Mr. Brown. I am speaking only for the construction industry, that is the contractors.

Senator GORE. Your statement is very reassuring as to the availability of contracting facilities. You referred to rental equipment. Would that be efficient equipment?

Mr. Brown. Oh, yes. It would come from, say, contractors who did not happen to be utilizing all of their equipment at that particular time, or from the various equipment rental agencies which are located all over the country. A contractor does not necessarily have to own every unit of equipment that he puts on the job.

Senator GORE. I was not addressing myself to the question of who owned it. I really had in mind drawing from you some response as to whether this would be good, efficient equipment or whether it would be worn out, discarded equipment brought back into use and therefore expensive to operate.
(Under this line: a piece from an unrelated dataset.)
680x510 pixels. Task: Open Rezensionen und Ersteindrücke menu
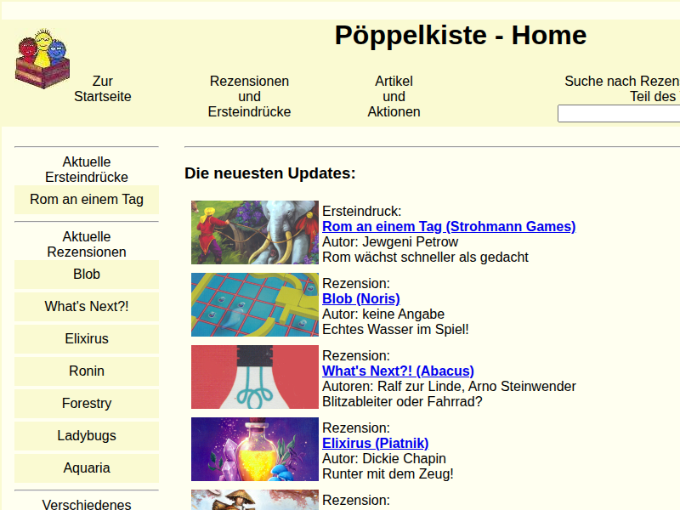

Mr. Brown. Our experience indicates that it would be first-class equipment.

Senator GORE. Then you can assure this committee, speaking for the construction industry, that you could double the present program in the first year?

Mr. Brown. That is right.

Senator GORE. In the second year you think you could step it up substantially. Would you give us an estimate as to that?

Mr. Brown. I believe the first part of the chart is $8 billion, is it not?

Senator GORE. $8 billion in the second year.

Mr. Brown. Six, eight, or ten billion dollars. So in the second year we could go to $8 billion without any trouble at all. That is the way we feel. And statistics of course bear that out.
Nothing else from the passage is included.